*** Exercise text ***

I must confess that I’m baffled by Commissioner Wright’s oddly formalistic pigeonholing.  Why must a practice be one or the other—either pricing too low or excluding rivals and thereby raising their costs?  That seems like a false dichotomy.  Indeed, it seems to me that a problematic loyalty discount is one in which the discounter excludes its rivals from a substantial portion of the distribution network (and thereby raises their costs) via the mechanism of conditional price cuts. It’s “both-and,” not “either-or.”  And if that’s the case, then surely it makes sense to limit which price cuts may occasion liability—i.e., only those that could not be matched by equally efficient rivals.  [It is important to note here that I don’t advocate a price-cost test as an alternative to a foreclosure-based analysis.  Rather, a plaintiff should have to establish below-cost pricing (to show that the plaintiff was deserving of antitrust’s protection via the highly disfavored prohibition of discounts) and demonstrate that the discounting at issue resulted in substantial foreclosure from distribution outlets (the latter showing is necessary to prove harm to competition rather than simply to a competitor).]

Throughout his speech, Commissioner Wright emphasizes that the primary competitive concern presented by loyalty discounts is the possibility of “anticompetitive exclusion.”  He writes on page 8, for example, that “[t]he key economic point is that the antitrust concerns potentially arising from loyalty discounts involve anticompetitive exclusion rather than predatory pricing….”  On page 12, he reiterates that “to the extent loyalty discounts raise competition concerns, the concerns are about anticompetitive exclusion.”  He then apparently assumes that loyalty discount-induced exclusion is “anticompetitive” if it is sufficiently substantial—i.e., if the discounter’s rivals are foreclosed from so many distribution outlets that they are driven below minimum efficient scale so that their costs are raised relative to those of the discounter.

I would dispute the notion that discount-induced exclusion is anticompetitive simply because it’s substantial.  Rather, I’d say such exclusion is anticompetitive only if it is substantial and could not have been avoided by aggressive pricing.  Omitting the second requirement creates the possibility that antitrust will be used by a laggard rival to prevent a more aggressive rival’s consumer-friendly price competition.  (LePage’s anyone?)

*** Data extracts ***

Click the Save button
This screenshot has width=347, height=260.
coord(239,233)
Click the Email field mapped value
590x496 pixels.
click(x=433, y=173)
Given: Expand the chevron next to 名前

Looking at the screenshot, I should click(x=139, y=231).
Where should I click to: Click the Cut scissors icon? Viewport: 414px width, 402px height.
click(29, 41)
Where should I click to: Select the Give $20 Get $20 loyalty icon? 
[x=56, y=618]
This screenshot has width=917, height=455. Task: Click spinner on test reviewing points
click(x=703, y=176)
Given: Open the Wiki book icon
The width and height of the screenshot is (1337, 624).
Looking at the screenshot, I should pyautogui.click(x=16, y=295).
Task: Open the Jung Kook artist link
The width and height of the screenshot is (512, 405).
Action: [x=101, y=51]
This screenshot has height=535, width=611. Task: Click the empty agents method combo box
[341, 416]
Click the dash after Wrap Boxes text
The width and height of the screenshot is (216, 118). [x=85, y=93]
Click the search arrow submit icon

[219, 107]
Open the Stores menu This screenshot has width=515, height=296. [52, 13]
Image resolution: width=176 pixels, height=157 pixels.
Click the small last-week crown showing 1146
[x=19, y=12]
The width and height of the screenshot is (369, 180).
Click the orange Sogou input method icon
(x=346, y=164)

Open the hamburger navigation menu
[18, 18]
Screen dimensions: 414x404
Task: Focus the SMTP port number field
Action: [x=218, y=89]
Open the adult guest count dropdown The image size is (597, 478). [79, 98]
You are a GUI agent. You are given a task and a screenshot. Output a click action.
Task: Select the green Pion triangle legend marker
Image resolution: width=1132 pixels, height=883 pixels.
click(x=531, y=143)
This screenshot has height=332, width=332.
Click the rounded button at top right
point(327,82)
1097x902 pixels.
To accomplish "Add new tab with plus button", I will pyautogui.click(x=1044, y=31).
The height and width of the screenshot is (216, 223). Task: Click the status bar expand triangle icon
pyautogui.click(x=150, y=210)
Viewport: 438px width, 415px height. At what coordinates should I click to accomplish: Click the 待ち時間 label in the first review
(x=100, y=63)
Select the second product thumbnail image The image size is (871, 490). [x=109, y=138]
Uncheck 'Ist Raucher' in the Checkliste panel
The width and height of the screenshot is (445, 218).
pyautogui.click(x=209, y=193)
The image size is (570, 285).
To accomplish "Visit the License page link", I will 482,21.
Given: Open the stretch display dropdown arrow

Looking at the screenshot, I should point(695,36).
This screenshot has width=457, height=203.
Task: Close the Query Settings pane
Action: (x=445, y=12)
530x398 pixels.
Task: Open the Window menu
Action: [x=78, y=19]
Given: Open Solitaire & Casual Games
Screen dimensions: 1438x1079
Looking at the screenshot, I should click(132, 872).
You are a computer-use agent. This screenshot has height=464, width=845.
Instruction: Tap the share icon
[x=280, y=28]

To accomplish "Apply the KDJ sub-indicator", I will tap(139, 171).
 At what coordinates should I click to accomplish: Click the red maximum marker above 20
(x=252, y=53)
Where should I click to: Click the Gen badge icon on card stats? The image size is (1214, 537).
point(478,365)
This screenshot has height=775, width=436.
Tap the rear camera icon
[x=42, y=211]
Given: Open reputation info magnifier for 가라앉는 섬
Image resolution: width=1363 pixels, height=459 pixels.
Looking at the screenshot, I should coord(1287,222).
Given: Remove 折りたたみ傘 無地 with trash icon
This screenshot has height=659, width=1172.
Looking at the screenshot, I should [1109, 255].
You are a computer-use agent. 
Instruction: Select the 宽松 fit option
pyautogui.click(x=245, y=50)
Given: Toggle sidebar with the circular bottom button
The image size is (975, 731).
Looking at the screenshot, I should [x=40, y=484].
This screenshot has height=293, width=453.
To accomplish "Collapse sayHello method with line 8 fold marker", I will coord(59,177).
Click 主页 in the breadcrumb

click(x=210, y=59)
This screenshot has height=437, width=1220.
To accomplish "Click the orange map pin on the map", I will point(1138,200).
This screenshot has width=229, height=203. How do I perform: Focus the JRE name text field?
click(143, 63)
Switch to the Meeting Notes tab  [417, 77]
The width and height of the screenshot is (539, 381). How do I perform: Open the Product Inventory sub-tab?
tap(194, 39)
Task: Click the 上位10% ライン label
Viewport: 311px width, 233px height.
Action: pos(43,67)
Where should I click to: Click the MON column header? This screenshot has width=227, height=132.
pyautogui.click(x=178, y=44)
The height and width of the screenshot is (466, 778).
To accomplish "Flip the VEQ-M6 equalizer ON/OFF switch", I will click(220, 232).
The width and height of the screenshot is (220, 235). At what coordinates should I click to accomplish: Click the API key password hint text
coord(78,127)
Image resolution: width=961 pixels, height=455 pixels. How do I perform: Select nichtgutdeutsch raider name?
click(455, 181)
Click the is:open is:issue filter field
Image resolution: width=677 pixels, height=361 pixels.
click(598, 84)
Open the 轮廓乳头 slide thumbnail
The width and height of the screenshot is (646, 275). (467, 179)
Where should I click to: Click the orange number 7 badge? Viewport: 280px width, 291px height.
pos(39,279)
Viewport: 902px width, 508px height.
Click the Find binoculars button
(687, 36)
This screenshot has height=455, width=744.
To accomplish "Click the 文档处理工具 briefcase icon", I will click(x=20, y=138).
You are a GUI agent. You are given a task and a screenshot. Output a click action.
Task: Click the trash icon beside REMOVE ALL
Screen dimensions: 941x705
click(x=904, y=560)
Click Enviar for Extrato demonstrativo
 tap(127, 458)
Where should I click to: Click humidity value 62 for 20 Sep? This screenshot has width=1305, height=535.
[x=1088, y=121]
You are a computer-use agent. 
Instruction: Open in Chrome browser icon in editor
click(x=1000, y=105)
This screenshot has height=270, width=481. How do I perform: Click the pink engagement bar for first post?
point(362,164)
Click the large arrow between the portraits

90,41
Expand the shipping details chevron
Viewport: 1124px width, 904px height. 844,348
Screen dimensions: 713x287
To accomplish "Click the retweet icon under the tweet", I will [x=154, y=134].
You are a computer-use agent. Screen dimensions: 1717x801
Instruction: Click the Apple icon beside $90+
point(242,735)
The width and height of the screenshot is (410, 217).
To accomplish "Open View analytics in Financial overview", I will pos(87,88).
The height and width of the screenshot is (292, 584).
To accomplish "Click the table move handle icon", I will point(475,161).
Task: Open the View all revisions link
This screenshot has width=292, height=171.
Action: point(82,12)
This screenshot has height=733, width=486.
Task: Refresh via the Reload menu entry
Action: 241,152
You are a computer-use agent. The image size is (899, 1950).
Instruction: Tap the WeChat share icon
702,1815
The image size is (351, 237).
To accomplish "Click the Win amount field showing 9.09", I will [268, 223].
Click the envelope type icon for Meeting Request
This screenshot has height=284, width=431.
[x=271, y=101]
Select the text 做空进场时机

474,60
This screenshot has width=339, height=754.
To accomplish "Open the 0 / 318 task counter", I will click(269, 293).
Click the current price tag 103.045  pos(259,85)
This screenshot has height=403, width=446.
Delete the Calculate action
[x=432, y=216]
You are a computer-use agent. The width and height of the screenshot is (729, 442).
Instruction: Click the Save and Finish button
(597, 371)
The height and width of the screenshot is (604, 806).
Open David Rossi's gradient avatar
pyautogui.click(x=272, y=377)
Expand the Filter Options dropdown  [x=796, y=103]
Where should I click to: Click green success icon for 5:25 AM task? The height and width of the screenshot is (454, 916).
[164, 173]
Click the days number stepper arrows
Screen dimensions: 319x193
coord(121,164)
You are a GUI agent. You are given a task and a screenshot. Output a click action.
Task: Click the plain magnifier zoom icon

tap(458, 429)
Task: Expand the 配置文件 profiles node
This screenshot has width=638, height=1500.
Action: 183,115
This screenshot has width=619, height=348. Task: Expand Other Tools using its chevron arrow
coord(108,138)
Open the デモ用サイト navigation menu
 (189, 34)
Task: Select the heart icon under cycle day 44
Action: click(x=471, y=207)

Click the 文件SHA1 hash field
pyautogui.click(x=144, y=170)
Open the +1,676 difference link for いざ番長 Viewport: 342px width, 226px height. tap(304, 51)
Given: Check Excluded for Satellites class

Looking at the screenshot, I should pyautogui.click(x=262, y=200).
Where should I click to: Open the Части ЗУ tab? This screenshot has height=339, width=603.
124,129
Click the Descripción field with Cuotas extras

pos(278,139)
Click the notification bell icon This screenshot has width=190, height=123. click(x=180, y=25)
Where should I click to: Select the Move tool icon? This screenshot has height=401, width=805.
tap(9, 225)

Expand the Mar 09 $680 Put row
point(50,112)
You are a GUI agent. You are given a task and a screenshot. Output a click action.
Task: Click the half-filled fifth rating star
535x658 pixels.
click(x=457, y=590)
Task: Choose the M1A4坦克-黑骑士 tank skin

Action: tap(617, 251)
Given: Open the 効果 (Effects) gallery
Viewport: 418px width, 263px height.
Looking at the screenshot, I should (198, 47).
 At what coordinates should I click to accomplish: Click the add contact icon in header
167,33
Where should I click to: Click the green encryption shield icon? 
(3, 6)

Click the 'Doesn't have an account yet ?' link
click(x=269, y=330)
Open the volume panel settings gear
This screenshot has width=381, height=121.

***

What to work on
A) From the text on loyalty discounts, copy again the passage that begins with the words containing "I would dispute" and ends with "competition.  (LePage’s anyone?)".
B) Answer these questions from the text on loyalty discounts:
(i) On which page does Commissioner Wright write that "[t]he key economic point is that the antitrust concerns potentially arising from loyalty discounts involve anticompetitive exclusion rather than predatory pricing"?
(ii) Besides below-cost pricing, what must a plaintiff demonstrate about the discounting at issue?
(iii) Who might use antitrust to prevent a more aggressive rival's consumer-friendly price competition if the second requirement is omitted?

Exercise solutions
A)
I would dispute the notion that discount-induced exclusion is anticompetitive simply because it’s substantial.  Rather, I’d say such exclusion is anticompetitive only if it is substantial and could not have been avoided by aggressive pricing.  Omitting the second requirement creates the possibility that antitrust will be used by a laggard rival to prevent a more aggressive rival’s consumer-friendly price competition.  (LePage’s anyone?)

B)
(i) Page 8.
(ii) That it resulted in substantial foreclosure from distribution outlets.
(iii) A laggard rival.